> [WRITTEN TASK] Could you rewrite the rows below, replacing "pixels" with "px" and changing nothing else, and leave the pictures out of your answer?

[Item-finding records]
----------------
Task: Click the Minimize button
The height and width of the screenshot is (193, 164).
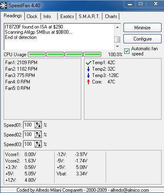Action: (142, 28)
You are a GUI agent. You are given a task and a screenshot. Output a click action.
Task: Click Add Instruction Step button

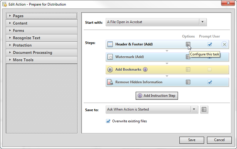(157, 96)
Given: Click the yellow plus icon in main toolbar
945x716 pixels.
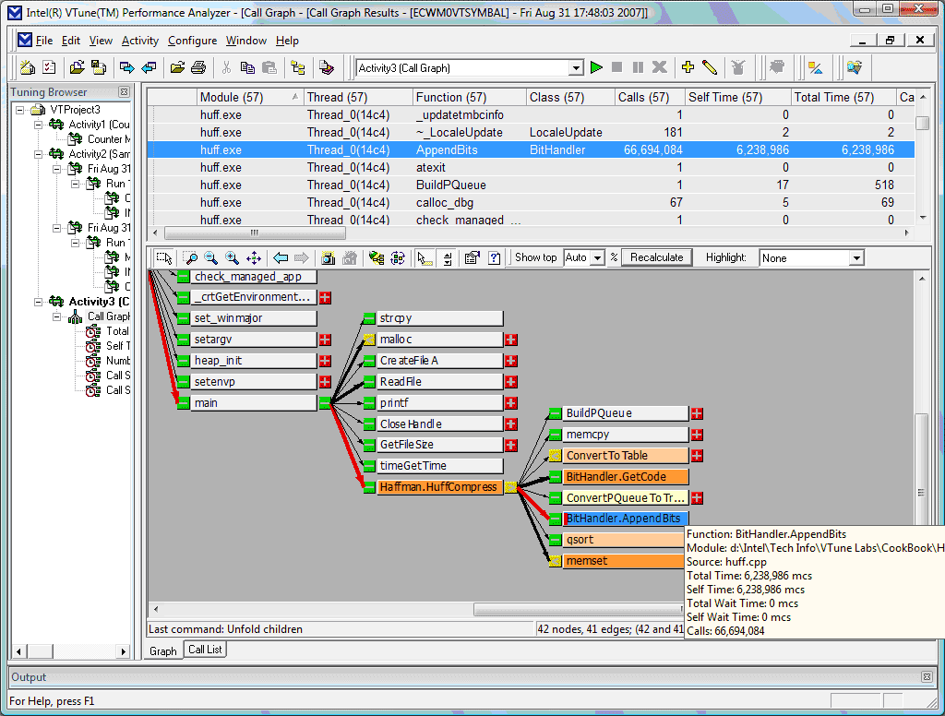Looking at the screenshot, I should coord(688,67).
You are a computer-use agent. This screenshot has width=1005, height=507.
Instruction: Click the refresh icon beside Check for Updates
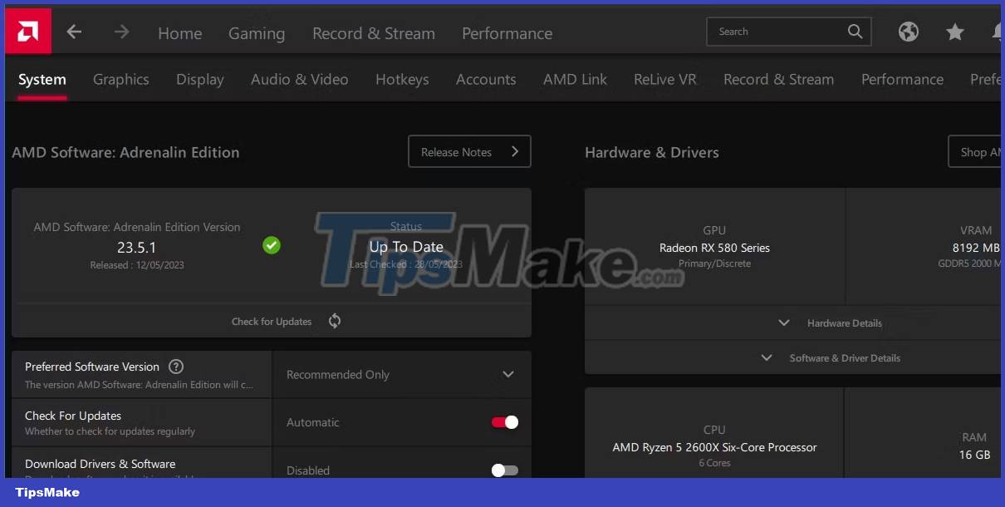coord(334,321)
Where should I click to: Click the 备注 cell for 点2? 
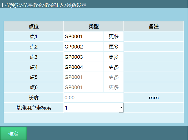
----------------
> [OUTPUT FOR THIS TASK]
Task: Click the Minimize button
The height and width of the screenshot is (193, 164).
Action: (142, 28)
You are a GUI agent. You are given a task and a screenshot. Output a click action.
Task: Click Add Instruction Step button

(157, 96)
Given: Click the yellow plus icon in main toolbar
945x716 px.
Looking at the screenshot, I should coord(688,67).
You are a computer-use agent. This screenshot has width=1005, height=507.
Instruction: Click the refresh icon beside Check for Updates
coord(334,321)
Where should I click to: Click the 备注 cell for 点2? 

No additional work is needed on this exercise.